Yep, we understand what the vulnerability does. It’s not persistent, but it is possible to inject JavaScript into the client side via the URL (I have replicated this myself using a ThemeForest theme that uses prettyPhoto).

If you can trick someone into visiting a link with malicious JavaScript appended (which is not that hard to do), you can execute your JavaScript in their browser, which is a vulnerability.

The article you linked to rates the risk as moderate, which is roughly in line with our analysis. You’ll note that we did not immediately disable items as we have done in previous cases when the risk has been higher.

Ultimately we want buyers to be able trust items they buy from ThemeForest authors, so we treat security risks seriously.

||+1288585|Dream-Theme said-|| Instead of making authors updating items for risk that is not real, better go and fix the Author Dashboard that is broken for at least a week: http://themeforest.net/forums/thread/author-dashboard-is-broken/180905

Hey Dream-Theme,

That would be looked after by a totally different team from mine, but I’ll pass that along and make sure the appropriate team is aware of the issue.

Cheers,
Stephen

fuelthemes said

I just received an email saying:
“We’ve identified that you are using prettyPhoto in the following items for sale via ThemeForest or CodeCanyon: …”

I do not use PP at all. I guess I have to update the bundled Visual Composer?

Hi FuelThemes,

Yep, if prettyPhoto is only in your zip file through Visual Composer, then all you need to do is update to use the current version of Visual Composer (4.5.3).

StephenCronin said

If you can trick someone into visiting a link with malicious JavaScript appended (which is not that hard to do), you can execute your JavaScript in their browser, which is a vulnerability.
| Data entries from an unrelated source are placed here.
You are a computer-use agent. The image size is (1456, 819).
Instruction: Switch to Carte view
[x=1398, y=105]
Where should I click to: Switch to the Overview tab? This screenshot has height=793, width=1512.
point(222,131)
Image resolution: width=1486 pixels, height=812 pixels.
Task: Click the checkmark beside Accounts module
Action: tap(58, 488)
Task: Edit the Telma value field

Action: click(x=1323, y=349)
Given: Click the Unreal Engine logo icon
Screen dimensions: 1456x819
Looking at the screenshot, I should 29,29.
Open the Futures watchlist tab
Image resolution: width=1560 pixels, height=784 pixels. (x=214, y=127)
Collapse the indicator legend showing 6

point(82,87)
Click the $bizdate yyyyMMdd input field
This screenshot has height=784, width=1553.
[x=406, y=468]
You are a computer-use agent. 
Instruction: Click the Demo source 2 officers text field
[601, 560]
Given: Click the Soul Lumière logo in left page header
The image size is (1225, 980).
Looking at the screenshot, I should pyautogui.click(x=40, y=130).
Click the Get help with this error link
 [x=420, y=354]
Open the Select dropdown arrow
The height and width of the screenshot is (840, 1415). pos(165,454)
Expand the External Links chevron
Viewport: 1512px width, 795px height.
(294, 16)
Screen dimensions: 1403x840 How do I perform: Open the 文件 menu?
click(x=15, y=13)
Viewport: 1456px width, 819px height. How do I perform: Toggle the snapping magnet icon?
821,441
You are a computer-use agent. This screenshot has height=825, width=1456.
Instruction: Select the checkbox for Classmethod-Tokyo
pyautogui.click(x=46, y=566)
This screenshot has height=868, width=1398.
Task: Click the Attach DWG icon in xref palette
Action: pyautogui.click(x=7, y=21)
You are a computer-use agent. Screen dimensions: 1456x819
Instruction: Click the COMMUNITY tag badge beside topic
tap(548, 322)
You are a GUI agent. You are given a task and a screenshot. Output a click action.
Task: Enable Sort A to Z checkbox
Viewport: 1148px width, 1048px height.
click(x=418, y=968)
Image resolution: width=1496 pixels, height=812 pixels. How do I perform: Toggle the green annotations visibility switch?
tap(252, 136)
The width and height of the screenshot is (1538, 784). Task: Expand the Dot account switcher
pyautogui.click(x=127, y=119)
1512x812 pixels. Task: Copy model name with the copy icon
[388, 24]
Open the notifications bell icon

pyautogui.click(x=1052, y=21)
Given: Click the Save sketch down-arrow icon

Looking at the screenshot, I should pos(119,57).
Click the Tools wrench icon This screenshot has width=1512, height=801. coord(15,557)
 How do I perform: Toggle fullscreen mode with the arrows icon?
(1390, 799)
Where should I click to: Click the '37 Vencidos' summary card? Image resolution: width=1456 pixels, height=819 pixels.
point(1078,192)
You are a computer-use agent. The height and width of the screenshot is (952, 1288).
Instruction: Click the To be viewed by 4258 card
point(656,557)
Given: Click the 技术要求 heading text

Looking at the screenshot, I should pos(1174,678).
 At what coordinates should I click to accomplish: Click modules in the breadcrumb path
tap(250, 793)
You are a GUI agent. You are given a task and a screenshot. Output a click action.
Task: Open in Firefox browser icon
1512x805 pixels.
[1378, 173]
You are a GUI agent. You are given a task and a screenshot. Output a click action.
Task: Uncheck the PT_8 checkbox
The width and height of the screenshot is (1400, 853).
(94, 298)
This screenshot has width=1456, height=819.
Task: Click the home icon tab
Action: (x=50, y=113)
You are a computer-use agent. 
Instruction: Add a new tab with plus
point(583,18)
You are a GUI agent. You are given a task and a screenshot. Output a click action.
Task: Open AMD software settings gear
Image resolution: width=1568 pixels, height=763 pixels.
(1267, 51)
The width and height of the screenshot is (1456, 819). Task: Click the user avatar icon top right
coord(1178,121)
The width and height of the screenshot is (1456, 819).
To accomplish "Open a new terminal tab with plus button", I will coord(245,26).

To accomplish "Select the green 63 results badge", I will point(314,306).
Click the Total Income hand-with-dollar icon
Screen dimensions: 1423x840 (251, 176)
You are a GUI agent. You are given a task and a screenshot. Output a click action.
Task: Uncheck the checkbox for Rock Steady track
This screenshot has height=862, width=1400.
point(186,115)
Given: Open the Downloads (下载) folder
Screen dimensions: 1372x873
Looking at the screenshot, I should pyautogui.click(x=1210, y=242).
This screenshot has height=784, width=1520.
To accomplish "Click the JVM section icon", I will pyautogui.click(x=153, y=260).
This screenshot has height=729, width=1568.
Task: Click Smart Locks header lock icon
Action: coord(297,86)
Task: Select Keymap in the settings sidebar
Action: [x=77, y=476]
If you can trick someone into visiting a link with malicious JavaScript appended, you can simply trick someone into visiting malicious site with nice URL. No XSS needed

StephenCronin said

||+1288585|Dream-Theme said-|| Instead of making authors updating items for risk that is not real, better go and fix the Author Dashboard that is broken for at least a week: http://themeforest.net/forums/thread/author-dashboard-is-broken/180905

Hey Dream-Theme,

That would be looked after by a totally different team from mine, but I’ll pass that along and make sure the appropriate team is aware of the issue.

Cheers,
Stephen

Would be great. Because at this moment I’m not sure why I have to let Envato have part of my earnings for providing me broken tools

Bluxart said

Thanks Stephan, only prettyPhoto code run with WooCommerce. But in this case is WooCommerce to update the plugin right? The themes not installed by default woocommerce, but the user need download and install WooCommerce Plugin.

Where is the prettyPhoto code coming from? Is it coming from WooCommerce itself? Then they need to update it (and WooThemes have already updated all their themes so presumably know about fixing it for WooCommerce).

If it’s coming from Visual Composer, then best to update to use the latest version of that to make sure.

If you got the email from us, that means we did detect the prettyPhoto library in your zip file somewhere (presumably in Visual Composer).